[[ Records provided, beginning ]]

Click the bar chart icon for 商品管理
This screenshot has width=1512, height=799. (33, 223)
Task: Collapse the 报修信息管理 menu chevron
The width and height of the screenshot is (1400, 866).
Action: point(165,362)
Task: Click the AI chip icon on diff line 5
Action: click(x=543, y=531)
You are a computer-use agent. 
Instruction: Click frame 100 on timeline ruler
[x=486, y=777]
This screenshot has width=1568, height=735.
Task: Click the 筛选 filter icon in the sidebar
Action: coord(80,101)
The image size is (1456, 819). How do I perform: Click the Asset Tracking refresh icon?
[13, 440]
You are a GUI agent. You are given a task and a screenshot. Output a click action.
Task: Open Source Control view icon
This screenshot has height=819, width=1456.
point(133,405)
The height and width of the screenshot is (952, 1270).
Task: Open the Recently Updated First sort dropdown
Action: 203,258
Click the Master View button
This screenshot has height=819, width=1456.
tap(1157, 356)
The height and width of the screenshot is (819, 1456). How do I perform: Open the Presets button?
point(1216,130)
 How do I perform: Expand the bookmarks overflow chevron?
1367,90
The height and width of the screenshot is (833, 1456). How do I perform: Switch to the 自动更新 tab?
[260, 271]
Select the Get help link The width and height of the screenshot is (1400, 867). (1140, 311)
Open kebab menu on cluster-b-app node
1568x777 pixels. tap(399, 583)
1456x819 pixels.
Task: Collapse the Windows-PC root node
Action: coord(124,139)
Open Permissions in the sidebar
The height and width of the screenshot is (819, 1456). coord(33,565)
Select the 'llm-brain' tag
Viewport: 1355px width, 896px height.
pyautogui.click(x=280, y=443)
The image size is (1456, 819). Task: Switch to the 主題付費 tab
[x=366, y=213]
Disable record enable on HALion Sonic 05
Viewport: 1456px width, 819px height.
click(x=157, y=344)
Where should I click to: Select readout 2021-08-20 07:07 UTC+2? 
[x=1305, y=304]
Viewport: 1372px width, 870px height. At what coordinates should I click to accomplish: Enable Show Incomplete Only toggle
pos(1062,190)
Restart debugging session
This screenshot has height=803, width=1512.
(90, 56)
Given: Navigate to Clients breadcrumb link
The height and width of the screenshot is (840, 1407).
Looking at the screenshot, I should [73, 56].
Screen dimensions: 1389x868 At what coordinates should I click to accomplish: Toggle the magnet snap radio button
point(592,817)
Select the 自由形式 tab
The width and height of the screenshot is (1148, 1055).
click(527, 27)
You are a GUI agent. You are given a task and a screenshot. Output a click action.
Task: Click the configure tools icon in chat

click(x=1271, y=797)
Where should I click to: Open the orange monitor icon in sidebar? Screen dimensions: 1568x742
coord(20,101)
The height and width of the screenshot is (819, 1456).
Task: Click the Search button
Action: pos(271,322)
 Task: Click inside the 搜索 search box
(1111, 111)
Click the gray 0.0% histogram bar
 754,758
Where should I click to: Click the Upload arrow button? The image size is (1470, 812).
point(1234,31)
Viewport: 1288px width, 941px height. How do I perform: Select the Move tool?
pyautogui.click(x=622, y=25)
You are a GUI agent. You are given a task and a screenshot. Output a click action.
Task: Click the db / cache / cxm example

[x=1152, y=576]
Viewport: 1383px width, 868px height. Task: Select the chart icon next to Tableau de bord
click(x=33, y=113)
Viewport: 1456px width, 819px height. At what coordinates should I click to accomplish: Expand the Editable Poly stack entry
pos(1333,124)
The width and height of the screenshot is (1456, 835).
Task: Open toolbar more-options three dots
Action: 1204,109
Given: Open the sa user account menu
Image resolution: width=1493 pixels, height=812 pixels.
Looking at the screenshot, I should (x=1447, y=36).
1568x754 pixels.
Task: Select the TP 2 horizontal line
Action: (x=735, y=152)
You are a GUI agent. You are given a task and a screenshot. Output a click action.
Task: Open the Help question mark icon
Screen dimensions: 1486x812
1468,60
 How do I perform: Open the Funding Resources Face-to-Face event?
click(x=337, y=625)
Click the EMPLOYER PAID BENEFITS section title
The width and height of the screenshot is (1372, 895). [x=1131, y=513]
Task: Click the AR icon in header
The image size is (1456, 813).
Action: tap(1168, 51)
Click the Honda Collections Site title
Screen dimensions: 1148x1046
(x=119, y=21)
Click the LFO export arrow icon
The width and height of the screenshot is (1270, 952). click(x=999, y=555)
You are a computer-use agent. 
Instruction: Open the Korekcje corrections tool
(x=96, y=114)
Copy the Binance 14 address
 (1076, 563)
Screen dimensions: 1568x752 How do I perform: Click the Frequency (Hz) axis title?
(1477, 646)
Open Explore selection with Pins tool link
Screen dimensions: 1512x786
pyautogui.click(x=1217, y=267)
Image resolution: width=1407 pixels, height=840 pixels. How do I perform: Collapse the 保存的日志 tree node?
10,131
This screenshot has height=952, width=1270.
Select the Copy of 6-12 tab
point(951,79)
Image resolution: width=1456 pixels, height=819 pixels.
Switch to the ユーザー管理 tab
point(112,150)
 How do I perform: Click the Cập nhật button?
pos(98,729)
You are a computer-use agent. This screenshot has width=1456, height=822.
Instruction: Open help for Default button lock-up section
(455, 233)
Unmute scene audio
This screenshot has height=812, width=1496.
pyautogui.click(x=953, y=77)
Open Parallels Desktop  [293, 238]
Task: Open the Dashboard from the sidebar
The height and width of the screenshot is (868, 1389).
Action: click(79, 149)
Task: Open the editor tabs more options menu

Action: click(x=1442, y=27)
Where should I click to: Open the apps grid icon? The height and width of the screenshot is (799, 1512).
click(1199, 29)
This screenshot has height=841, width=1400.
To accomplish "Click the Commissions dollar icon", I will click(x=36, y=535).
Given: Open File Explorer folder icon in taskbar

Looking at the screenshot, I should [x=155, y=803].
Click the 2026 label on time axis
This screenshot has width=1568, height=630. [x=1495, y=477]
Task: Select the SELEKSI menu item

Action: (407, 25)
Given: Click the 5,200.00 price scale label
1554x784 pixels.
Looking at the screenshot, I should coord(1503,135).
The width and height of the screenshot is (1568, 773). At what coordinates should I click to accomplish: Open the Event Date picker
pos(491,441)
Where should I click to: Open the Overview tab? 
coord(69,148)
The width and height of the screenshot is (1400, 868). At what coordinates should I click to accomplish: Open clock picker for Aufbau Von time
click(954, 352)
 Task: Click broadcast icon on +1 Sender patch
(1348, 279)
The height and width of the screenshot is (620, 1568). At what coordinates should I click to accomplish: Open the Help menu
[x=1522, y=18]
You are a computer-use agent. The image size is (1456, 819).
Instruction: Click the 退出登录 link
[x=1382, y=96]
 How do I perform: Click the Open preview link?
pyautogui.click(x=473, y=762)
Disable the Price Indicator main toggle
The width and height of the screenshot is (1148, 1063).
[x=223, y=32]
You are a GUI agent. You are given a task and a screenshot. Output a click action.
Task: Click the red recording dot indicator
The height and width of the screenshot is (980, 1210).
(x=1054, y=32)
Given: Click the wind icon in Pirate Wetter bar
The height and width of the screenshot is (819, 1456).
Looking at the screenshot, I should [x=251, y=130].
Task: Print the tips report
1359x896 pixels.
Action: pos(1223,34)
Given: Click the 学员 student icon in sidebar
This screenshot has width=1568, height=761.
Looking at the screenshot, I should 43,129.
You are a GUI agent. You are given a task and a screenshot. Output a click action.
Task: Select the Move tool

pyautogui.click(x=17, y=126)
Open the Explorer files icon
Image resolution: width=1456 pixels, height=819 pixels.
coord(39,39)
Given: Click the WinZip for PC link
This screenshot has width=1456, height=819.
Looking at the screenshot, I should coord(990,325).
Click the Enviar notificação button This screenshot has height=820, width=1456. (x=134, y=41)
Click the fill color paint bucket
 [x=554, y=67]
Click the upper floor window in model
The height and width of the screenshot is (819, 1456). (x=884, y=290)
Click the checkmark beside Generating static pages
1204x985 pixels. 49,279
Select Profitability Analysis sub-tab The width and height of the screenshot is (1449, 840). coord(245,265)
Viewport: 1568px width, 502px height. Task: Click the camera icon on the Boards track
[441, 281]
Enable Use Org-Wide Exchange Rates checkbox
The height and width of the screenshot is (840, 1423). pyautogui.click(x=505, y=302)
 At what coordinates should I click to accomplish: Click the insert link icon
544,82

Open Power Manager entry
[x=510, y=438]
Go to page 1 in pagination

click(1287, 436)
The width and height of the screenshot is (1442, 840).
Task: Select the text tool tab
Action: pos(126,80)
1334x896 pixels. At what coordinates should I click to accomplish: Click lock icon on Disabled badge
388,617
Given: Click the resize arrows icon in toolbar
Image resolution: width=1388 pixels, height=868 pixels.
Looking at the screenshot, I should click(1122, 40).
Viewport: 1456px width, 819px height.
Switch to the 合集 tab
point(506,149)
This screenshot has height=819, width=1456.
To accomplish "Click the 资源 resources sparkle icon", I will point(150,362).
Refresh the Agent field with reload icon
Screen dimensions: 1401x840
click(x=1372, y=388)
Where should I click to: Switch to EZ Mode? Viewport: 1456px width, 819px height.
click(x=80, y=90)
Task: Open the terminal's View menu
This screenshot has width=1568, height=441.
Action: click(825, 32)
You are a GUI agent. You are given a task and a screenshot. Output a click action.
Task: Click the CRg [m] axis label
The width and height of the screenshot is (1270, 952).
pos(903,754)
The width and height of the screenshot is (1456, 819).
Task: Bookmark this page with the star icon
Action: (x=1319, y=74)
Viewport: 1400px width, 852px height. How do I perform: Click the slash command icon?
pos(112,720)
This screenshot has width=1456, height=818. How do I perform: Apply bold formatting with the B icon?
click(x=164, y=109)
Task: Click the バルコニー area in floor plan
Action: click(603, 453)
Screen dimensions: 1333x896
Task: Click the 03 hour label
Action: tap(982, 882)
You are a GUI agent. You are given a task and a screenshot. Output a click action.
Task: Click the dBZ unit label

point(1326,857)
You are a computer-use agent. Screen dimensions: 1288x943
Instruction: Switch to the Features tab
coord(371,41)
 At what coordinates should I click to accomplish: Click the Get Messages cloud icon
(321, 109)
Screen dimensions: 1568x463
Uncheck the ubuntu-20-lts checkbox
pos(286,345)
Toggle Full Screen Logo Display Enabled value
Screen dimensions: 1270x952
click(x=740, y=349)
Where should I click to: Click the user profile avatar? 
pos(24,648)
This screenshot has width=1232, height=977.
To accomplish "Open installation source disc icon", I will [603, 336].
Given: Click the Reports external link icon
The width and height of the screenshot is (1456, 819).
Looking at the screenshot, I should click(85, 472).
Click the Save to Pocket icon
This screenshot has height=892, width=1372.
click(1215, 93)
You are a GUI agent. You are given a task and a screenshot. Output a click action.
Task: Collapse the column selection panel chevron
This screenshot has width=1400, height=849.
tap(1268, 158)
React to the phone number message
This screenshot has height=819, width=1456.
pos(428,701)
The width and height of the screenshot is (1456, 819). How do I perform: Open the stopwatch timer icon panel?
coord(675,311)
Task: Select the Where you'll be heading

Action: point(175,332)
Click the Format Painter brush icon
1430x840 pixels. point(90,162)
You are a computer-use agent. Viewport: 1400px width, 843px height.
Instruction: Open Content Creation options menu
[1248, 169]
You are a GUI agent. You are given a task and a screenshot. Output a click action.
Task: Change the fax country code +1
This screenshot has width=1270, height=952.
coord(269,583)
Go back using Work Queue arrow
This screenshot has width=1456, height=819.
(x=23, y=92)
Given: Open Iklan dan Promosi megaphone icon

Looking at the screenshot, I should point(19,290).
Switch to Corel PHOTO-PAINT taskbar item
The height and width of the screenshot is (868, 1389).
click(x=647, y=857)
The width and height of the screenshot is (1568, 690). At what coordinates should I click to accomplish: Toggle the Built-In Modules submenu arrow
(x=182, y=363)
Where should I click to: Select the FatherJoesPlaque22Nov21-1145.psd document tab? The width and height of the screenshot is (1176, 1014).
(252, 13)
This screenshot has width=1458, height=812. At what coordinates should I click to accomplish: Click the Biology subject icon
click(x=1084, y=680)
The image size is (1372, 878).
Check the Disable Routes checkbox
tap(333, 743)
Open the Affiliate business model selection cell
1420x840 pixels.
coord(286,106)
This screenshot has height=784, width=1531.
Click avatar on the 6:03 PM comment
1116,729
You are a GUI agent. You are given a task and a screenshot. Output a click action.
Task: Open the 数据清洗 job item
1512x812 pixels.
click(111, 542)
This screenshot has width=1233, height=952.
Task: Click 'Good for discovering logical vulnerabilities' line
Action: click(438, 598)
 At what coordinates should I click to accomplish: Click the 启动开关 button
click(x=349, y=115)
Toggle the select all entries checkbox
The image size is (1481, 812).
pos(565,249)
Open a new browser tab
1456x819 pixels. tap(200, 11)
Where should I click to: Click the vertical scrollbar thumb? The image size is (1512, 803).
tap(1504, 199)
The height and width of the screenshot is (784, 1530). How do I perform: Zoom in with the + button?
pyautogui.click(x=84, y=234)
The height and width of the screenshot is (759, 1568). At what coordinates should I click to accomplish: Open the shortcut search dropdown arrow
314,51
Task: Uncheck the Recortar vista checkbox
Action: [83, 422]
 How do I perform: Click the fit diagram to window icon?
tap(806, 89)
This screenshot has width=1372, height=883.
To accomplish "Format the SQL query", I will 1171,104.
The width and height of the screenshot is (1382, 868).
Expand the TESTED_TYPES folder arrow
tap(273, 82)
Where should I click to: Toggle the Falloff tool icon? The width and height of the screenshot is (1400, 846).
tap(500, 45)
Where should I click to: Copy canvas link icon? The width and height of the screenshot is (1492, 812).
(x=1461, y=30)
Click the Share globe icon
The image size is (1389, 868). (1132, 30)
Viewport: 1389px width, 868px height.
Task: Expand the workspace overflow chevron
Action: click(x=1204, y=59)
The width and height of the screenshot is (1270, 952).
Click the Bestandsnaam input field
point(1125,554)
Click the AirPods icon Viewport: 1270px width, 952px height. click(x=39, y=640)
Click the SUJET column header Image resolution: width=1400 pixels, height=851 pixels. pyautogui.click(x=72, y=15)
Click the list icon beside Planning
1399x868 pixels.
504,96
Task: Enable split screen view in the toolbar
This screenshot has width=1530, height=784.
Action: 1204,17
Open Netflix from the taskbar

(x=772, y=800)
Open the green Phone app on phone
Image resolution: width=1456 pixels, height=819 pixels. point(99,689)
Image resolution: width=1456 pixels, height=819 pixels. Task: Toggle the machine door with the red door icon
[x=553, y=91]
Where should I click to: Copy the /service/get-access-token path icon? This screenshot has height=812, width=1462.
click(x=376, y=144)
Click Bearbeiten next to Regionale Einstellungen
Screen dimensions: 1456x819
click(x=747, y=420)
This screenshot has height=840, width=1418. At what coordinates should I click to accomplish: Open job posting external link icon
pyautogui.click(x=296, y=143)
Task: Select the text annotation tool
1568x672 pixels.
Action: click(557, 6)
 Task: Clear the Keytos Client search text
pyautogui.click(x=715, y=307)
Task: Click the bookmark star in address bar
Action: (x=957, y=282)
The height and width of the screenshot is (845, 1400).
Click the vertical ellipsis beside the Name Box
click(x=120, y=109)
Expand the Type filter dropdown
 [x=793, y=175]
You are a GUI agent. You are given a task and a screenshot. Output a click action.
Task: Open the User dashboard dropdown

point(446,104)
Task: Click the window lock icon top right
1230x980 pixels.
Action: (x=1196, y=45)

[[ Records provided, end ]]

• The problem
Please go through the data above and copy every line that has the word "computer".

• Completed task
You are a computer-use agent. 
You are a computer-use agent. 
You are a computer-use agent. This screenshot has width=1456, height=822.
You are a computer-use agent. The image size is (1456, 819).
You are a computer-use agent. Screen dimensions: 1288x943
You are a computer-use agent. Viewport: 1400px width, 843px height.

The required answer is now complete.